The model for 2050 gives an insight into what the future energy-mix could be. In the model the primary energy supply for all areas – electricity, heat, transportation and sea water desalination – by renewable energy sources is ensured. The largest share is held by solar energy with 69%, constituting the main energy source in all countries in the tropical “sun belt”. In areas further away from the equator, wind power would be prevalent, holding the second largest share (18%). According to the model, the remaining energy demand is covered by biomass and waste (6%), hydropower (3%) and geothermal (2%). The problem of fluctuations in the energy production – when the sun is not shining or the wind is not blowing – can be solved by way of artificially produced and more easily stored fuels. The argument that jobs will be lost is also contradicted by the computer model, showing that more jobs will be produced than lost by transitioning to the renewable energy system.
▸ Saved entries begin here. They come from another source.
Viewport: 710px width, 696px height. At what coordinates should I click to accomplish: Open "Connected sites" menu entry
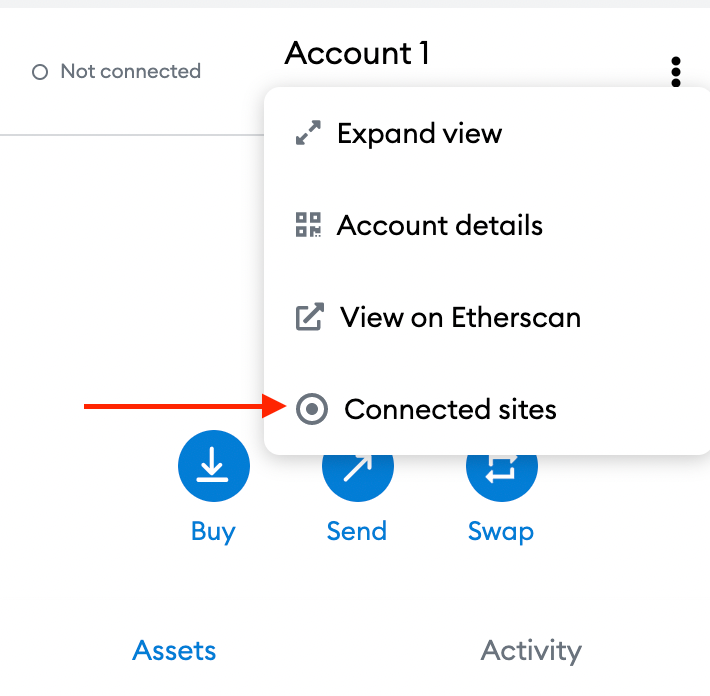pyautogui.click(x=450, y=409)
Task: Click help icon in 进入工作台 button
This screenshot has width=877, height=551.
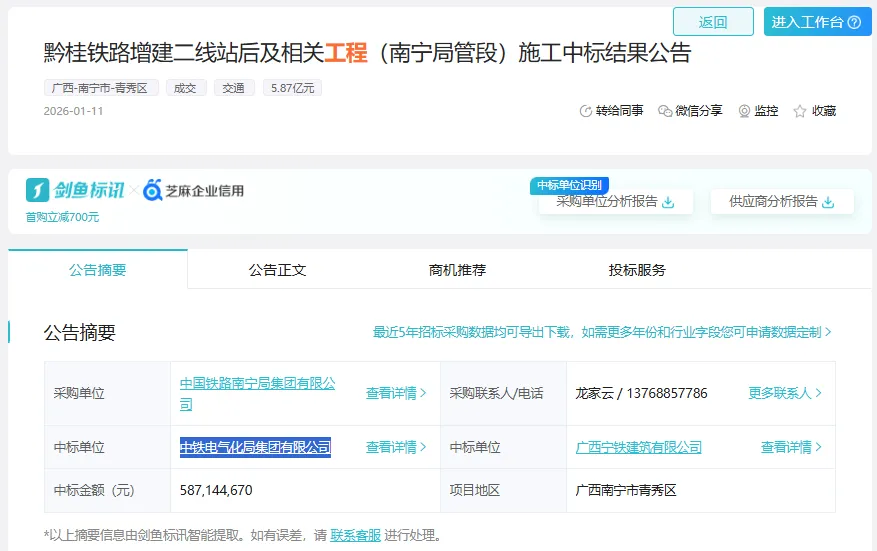Action: tap(854, 22)
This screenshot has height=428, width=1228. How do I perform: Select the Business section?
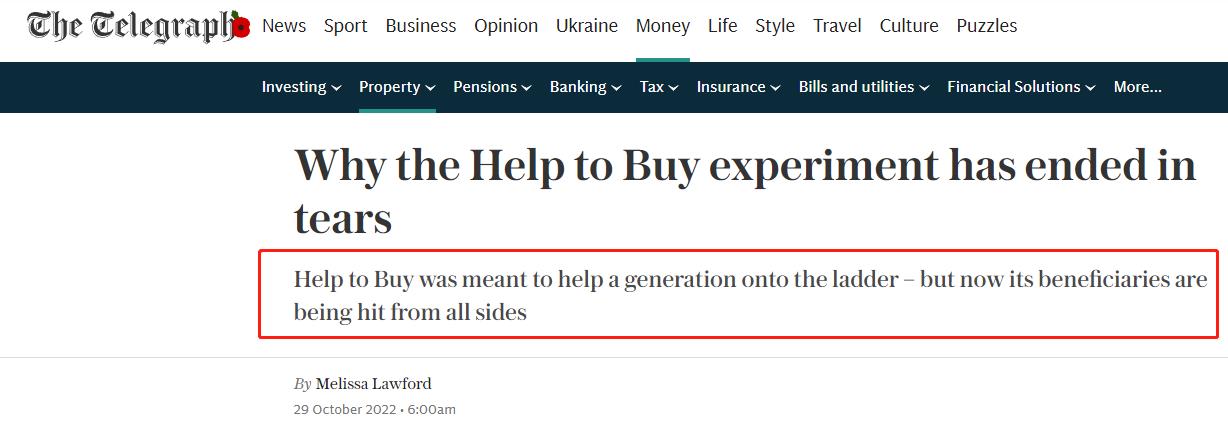pyautogui.click(x=421, y=26)
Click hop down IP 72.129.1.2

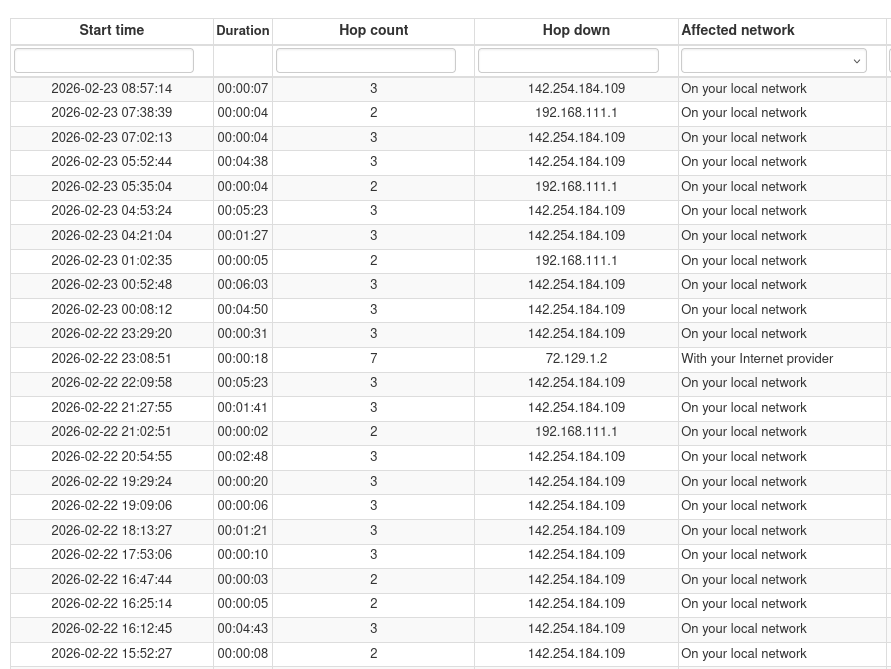click(x=576, y=359)
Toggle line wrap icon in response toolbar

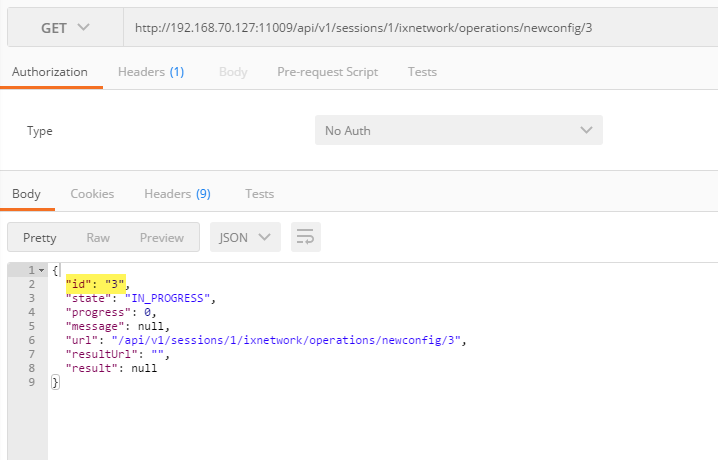click(305, 237)
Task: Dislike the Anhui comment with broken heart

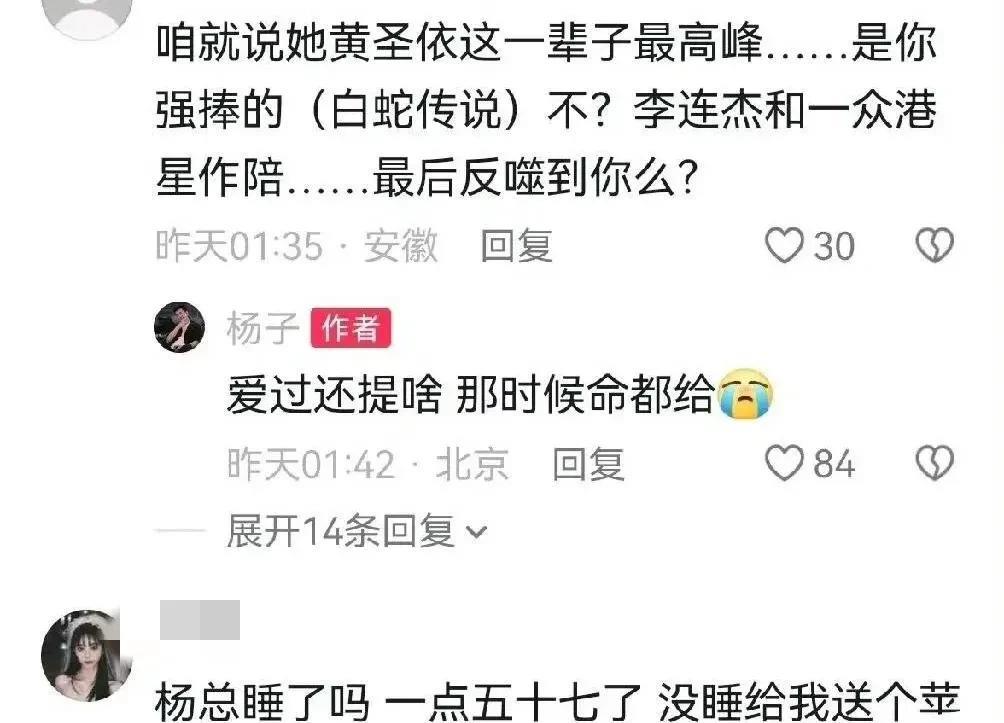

This model is not a prognosis, but only shows how things could work and thus assumes a “best policy scenario”. It is, however, extremely doubtful that it will be feasible to persuade all the relevant interest groups to an immediate radical change. Furthermore, model calculations spanning such great expanses of space and time are naturally prone to uncertainties. However, the model impressively demonstrates the technical and economic potential of renewable energies.